There was plenty of learning, with three guest speakers presenting short lectures on a variety of subjects associated with the development of the large family houses along Edinburgh's Royal Mile, with familiar names like Riddle's Court, Gladstone's Land and Panmure House featuring heavily. But the true highlight of the day was having access to the oldest part of this campus of university buildings, the original Moray House itself.
Standing immediately on the main road of the Canongate (for a long time an entirely separate royal burgh from Edinburgh itself, despite being on the same stretch of street) this house dates to the early part of the seventeenth-century and at one time was described as the most handsome house on the whole of the Canongate.
Whilst the exterior of the building retains little of this original grandeur today, a few key aspects of the structure give evidence of its prior appearance, and the interiors of the building are beautifully preserved and give a thrilling sense of what it would have been like to occupy (or even visit) such high-status properties in the city.
The surviving stone gateposts into the house are still topped by the extraordinarily decorative elongated pyramid obelisks, and the large balcony overlooking the main road was originally one of two such outlook points, the other mounted on the opposite side of the building.

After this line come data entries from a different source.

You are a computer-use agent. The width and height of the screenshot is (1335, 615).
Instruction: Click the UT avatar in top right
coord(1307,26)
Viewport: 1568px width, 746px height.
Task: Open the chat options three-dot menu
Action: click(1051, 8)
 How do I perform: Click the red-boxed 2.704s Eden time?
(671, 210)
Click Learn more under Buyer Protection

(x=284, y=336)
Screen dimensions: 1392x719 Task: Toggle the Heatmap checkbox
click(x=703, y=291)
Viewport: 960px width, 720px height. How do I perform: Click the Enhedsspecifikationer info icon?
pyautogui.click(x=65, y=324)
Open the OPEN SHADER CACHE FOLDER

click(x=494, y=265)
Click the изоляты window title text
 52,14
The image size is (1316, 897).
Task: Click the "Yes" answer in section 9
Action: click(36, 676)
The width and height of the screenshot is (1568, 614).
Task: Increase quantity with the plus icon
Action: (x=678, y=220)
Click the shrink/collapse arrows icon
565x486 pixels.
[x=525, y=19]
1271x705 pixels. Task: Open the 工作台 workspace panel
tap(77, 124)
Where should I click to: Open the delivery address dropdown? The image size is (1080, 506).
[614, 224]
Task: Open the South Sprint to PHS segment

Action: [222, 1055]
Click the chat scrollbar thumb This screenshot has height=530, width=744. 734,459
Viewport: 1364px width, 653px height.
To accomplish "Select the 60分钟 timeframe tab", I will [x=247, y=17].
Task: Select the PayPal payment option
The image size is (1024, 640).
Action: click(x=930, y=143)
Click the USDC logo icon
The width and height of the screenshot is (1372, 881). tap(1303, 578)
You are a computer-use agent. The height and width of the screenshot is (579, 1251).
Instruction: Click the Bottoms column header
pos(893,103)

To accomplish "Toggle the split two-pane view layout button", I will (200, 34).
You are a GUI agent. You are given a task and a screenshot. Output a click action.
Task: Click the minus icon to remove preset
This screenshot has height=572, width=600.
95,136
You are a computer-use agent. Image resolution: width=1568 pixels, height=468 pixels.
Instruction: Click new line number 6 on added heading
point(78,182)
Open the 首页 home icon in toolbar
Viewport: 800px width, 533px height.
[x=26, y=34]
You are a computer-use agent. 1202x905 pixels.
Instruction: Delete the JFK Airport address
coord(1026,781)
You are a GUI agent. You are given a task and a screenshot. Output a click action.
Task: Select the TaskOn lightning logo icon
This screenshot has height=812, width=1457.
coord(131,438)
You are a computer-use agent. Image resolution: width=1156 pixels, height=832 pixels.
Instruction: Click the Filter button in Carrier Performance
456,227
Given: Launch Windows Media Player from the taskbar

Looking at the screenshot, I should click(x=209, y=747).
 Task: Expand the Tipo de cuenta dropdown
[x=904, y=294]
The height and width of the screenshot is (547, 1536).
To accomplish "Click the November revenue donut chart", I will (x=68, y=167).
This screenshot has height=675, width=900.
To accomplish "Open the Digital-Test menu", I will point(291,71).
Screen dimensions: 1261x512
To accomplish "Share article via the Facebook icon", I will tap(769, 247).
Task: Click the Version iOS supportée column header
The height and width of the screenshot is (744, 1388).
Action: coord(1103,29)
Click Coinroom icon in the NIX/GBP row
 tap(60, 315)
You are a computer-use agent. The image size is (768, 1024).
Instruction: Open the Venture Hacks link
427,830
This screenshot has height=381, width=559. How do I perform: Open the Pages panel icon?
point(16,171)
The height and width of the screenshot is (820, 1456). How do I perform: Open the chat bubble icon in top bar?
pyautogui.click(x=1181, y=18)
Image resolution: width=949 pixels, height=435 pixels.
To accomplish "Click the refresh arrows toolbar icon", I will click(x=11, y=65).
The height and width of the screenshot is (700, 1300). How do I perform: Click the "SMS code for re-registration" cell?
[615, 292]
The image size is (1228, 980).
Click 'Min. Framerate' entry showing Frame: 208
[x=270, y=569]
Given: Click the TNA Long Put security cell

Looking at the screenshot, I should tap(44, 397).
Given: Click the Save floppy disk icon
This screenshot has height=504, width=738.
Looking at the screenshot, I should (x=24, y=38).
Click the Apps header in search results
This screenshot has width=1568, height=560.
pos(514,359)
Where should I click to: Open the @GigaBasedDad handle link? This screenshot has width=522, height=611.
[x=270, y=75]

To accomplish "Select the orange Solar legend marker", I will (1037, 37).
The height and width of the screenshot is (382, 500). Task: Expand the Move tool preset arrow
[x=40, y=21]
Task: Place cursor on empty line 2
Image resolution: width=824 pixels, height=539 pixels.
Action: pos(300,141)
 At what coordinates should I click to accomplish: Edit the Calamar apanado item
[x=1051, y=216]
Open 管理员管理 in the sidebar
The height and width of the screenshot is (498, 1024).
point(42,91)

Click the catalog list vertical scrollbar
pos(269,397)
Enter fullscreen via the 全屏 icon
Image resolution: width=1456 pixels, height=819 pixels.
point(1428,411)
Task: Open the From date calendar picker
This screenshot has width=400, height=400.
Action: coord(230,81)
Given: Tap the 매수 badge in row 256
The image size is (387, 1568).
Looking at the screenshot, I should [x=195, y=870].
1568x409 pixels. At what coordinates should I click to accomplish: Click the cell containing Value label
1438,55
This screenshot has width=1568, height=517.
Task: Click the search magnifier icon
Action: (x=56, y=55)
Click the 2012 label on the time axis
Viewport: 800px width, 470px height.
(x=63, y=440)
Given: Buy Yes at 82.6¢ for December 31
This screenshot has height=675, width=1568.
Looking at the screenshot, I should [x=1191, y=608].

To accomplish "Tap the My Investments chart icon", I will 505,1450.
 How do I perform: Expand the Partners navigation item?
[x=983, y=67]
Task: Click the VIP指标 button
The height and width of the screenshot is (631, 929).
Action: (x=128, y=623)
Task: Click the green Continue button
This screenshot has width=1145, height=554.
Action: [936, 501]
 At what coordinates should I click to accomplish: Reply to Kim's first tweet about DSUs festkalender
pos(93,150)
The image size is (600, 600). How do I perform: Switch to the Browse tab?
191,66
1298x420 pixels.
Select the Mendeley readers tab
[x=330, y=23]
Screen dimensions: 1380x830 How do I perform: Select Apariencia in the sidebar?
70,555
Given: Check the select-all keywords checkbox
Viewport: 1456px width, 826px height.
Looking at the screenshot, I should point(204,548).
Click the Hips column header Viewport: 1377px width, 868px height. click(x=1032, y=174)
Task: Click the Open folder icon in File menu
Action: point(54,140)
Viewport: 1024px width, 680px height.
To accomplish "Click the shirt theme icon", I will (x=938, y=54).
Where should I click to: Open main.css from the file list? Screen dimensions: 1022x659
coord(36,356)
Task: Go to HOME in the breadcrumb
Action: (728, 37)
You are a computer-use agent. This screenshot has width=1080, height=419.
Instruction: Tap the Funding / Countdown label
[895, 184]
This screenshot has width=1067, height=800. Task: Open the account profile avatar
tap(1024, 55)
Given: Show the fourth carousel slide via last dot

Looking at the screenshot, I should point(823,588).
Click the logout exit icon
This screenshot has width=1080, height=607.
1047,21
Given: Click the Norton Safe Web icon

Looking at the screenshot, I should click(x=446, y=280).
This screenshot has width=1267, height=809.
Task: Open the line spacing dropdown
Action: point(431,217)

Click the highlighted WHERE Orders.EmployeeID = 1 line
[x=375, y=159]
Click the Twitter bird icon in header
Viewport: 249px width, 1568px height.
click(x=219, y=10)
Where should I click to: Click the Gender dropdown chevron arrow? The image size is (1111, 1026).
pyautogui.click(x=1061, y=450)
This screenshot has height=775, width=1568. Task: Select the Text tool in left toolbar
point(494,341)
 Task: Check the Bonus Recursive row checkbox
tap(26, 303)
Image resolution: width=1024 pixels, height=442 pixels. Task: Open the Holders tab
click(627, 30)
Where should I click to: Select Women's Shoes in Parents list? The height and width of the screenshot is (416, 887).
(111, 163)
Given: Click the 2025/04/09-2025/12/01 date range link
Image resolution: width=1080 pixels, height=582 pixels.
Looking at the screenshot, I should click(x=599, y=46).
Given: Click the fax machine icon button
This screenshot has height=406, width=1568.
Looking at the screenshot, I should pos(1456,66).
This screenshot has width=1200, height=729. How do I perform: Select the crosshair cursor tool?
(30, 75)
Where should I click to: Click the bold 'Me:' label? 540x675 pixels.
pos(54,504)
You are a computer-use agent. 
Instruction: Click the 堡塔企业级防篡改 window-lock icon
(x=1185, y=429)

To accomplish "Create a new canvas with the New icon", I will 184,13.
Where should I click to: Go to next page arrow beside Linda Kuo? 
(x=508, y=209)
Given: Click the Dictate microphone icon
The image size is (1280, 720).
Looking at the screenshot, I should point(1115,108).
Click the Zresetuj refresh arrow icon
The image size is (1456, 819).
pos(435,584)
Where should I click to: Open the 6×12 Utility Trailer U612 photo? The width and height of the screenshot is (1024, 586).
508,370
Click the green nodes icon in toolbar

Whilst the rear elevation gave views over the extensive gardens behind the house, stretching down to modern day Holyrood Road, and out to the peaks and cliffs of Holyrood Park, the front balcony was an equally important location from which visitors and inhabitants of the house could both see the town outside, and be seen by those in the street. The balcony was effectively a society shop window, raising occupants above the hustle and bustle of the road outside, but allowing passersby a glimpse of the people who were fortunate enough to be able to call Moray House home.
The two best preserved rooms inside the house, on its upper storey, are the Balcony Room (which originally allowed access to the aforementioned balcony) and the Cromwell Room at the rear of the house - Oliver Cromwell famously installed himself in Moray House on multiple occasions during the 1650s, making it his military headquarters during his armies' occupation of Edinburgh Castle. And it is these rooms which show off the grandeur of old Moray House best of all.
The finely decorated plaster ceilings would have been the height of style and interior decoration at the time, and the detailed paintings around the Cromwell Room feature scenes from Greek mythology. It is thought that the specific choice of imagery here may have concealed coded references to the political sympathies of the Moray family at a very politically charged period of British history. It is said that the original Act of Union between Scotland and England, connecting the two nations into what we know as the United Kingdom today, was signed (in part) in the gardens at Moray House.
Unfortunately, general access to Moray House is limited to those on business with the university, so it was an extremely welcome privilege from the study day that the SHBT group was given access and allowed to take photographs.